2. **Homoscedasticity:** The variance of the residuals should be constant across all values of the independent variable. This means that the residuals should be equally spread out around the line of best fit, and not be clustered together in any particular area.
3. **Normality:** The residuals should be normally distributed. This means that the residuals should be bell-shaped, with most of the values clustered around the mean and fewer values at the extremes.
4. **Independence:** The residuals should be independent of each other. This means that the residuals for one data point should not be correlated with the residuals for any other data point.
5. **Multicollinearity:** The independent variables should not be highly correlated with each other. This means that the independent variables should not be too similar to each other, as this can cause the model to be unstable.

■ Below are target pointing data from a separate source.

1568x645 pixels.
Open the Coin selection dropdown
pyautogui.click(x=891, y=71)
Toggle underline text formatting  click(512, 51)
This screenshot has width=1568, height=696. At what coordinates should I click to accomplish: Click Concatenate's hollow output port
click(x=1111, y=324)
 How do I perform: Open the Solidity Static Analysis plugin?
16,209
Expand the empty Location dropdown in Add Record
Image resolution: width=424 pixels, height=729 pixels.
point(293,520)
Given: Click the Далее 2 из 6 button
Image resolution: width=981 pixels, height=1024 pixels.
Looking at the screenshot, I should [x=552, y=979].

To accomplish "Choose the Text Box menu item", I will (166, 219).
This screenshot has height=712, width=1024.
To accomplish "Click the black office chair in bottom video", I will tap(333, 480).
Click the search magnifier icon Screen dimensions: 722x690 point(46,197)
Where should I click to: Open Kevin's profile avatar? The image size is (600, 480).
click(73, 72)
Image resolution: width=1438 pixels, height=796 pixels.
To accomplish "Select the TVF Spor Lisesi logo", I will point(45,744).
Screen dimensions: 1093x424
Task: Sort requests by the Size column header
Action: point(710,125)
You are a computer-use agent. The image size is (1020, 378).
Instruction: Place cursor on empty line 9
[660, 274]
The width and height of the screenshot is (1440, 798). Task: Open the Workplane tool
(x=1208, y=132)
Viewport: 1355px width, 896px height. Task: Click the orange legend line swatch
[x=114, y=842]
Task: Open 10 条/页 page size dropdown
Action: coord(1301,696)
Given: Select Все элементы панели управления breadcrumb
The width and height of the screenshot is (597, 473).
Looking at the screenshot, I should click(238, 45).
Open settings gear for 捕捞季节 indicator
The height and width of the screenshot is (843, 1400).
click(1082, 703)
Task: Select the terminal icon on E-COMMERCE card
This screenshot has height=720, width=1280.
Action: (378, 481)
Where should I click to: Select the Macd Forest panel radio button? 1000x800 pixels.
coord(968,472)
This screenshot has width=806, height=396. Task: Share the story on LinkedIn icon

If any of these assumptions are not met, then the results of the linear regression model may be unreliable.

Here are some ways to check for these assumptions:

* **Linearity:** You can plot the residuals against the predicted values to see if there is any discernible pattern. You can also use a statistical test, such as the Durbin-Watson test, to formally test for linearity.
* **Homoscedasticity:** You can plot the residuals against the independent variable to see if the variance of the residuals is constant. You can also use a statistical test, such as the Breusch-Pagan test, to formally test for homoscedasticity.
* **Normality:** You can plot the residuals on a histogram to see if they are normally distributed. You can also use a statistical test, such as the Shapiro-Wilk test, to formally test for normality.
* **Independence:** You can use a statistical test, such as the Durbin-Watson test, to formally test for independence.
* **Multicollinearity:** You can use a statistical measure, such as the variance inflation factor (VIF), to assess the level of multicollinearity in the model.

If any of these assumptions are not met, then you may need to transform the data, remove outliers, or use a different regression model.